When adult crabs are ready to spawn, they migrate to shallower waters, about 160 feet (50 meters) deep. Younger crabs also live in shallower, warmer waters, and migrate down to deeper waters as adults.
What do spider crabs eat?
These slow-moving crabs spend much of their time walking on the seafloor searching for food—they do not swim. Instead of hunting, these scavengers look for dead and decaying matter along the seafloor. Their diet includes dead or decaying fish, invertebrates, and algae. While most of what they eat is dead, they are known to sometimes pry open mollusks, tear and eat live algae, and catch small marine invertebrates.
Predators
The large size and armored exoskeleton of Japanese spider crabs discourages most ocean predators, but a hungry octopus or a trawling net may snag and tear off one of the crab’s long, delicate limbs. Japanese spider crabs are most vulnerable to predators right after molting—after they shed their exoskeleton and before the new shell hardens.
Giant spider crabs also use camouflage—their bumpy shell helps them blend into the rocky ocean floor. Juvenile spider crabs will also decorate their shells with sponges or kelp to better camouflage themselves from predators. Full-grown Japanese spider crabs rely more on their size and their claws to ward off predators.

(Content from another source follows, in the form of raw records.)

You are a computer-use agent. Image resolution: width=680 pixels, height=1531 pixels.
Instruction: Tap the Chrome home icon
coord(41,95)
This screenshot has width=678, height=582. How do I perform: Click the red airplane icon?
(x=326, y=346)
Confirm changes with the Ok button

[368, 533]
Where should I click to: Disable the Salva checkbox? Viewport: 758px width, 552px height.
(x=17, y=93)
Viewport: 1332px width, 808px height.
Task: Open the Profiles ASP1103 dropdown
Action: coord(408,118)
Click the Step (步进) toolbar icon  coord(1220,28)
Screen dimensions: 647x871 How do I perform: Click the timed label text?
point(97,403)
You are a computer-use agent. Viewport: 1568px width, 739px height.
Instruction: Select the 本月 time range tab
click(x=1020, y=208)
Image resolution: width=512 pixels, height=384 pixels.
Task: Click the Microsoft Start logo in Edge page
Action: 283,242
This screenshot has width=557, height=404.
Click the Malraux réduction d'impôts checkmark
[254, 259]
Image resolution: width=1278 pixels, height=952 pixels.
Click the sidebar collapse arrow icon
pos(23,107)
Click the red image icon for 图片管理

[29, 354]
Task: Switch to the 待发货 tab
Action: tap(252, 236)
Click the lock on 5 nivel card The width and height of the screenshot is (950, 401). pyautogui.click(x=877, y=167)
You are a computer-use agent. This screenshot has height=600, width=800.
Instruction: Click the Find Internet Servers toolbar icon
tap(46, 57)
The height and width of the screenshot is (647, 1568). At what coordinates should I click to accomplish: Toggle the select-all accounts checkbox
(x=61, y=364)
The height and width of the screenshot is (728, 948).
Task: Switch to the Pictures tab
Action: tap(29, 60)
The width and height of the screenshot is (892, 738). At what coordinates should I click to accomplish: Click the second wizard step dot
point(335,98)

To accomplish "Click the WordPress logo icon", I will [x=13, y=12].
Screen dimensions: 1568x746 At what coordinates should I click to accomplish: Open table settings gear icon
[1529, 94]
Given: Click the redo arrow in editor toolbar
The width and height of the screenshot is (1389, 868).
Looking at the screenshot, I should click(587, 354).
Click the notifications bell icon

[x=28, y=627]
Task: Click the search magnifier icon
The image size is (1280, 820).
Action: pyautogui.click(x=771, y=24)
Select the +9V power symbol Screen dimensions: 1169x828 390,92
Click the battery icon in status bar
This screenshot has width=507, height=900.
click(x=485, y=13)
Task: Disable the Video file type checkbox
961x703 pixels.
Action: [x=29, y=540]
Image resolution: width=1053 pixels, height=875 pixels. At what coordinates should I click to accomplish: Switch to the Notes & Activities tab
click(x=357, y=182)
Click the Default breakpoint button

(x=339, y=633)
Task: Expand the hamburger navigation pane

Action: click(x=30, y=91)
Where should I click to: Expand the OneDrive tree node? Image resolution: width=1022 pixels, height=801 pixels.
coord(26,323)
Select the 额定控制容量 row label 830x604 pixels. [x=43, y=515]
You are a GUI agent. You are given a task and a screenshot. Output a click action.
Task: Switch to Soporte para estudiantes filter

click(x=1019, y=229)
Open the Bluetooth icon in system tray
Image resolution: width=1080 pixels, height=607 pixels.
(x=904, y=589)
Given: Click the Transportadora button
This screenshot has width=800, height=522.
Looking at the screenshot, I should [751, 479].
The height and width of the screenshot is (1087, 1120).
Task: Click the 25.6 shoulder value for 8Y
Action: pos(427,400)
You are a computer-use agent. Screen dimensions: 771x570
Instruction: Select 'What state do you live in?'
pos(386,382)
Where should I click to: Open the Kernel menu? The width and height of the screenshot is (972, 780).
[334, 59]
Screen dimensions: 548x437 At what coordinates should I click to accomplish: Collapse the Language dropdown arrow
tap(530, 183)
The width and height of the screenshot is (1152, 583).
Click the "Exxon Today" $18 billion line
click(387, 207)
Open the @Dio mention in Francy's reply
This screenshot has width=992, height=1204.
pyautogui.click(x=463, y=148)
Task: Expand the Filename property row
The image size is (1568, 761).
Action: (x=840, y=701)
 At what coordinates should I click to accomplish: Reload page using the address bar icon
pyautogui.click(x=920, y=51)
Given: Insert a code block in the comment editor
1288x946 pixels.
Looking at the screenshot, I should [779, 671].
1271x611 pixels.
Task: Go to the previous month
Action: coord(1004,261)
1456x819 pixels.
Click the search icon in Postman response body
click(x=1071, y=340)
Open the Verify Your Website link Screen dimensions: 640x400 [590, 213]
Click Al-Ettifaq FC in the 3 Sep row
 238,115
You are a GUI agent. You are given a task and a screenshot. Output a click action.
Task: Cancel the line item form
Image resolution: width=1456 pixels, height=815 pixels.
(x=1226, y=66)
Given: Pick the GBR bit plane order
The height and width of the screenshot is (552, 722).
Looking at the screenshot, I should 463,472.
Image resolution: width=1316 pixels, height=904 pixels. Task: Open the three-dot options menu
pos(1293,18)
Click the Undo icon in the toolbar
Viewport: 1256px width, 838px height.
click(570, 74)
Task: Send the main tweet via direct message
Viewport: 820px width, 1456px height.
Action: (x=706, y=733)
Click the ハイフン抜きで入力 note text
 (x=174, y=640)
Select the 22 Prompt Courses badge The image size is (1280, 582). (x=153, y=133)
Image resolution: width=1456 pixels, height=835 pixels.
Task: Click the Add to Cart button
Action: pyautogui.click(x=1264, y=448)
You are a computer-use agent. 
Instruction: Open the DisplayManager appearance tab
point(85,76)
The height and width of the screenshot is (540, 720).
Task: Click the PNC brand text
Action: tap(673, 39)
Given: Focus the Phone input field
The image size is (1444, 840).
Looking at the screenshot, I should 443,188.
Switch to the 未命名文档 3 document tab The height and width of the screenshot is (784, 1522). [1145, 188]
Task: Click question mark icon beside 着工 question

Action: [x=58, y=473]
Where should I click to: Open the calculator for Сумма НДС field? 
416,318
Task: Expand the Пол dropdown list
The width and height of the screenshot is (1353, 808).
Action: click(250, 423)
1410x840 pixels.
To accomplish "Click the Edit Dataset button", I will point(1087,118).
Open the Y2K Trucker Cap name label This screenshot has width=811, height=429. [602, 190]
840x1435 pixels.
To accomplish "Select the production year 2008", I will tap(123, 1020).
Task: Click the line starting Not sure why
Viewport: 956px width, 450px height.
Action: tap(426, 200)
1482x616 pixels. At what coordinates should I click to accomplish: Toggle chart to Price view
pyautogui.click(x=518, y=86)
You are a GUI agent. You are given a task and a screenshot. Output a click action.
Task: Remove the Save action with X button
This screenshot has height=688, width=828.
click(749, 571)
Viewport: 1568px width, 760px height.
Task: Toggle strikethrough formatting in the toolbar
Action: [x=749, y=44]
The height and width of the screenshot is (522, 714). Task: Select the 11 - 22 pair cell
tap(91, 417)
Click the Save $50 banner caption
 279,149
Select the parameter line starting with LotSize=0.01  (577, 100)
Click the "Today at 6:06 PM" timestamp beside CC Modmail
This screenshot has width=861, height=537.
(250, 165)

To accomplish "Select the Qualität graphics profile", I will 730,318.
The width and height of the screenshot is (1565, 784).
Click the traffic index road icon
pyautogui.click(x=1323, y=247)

Humans eat these crabs as a delicacy during crab-fishing season. But, since adult crabs live deep in the water, they are challenging for humans to catch. Efforts are being made to protect these animals and their populations from the danger of overfishing.
At the Aquarium
When one of our crabs shows signs of molting, we move them to their own private penthouse so they can shed their old exoskeleton and let their new exoskeleton harden in peace.
Since Japanese spider crabs are opportunistic scavengers, our aquarists feed them a variety of diet items, in a variety of sizes.
Conservation
Over the past 40 years, the catch of Japanese spider crabs has declined. To help the population recover, Japanese law bans fishing for this species during its mating season.
Rising ocean temperatures due to climate change may negatively impact this species by reducing the number of larvae that survive to become adults and by degrading seaweed beds that could reduce the amount of food that falls to the seafloor where the crabs live.
Cool facts
- This crab’s carapace stays the same size once it becomes an adult, but the legs keep growing.
- These crabs are thought to live 50 to 100 years.
- Female Japanese spider crabs can lay up to 1.5 million eggs in a season, but only a few survive.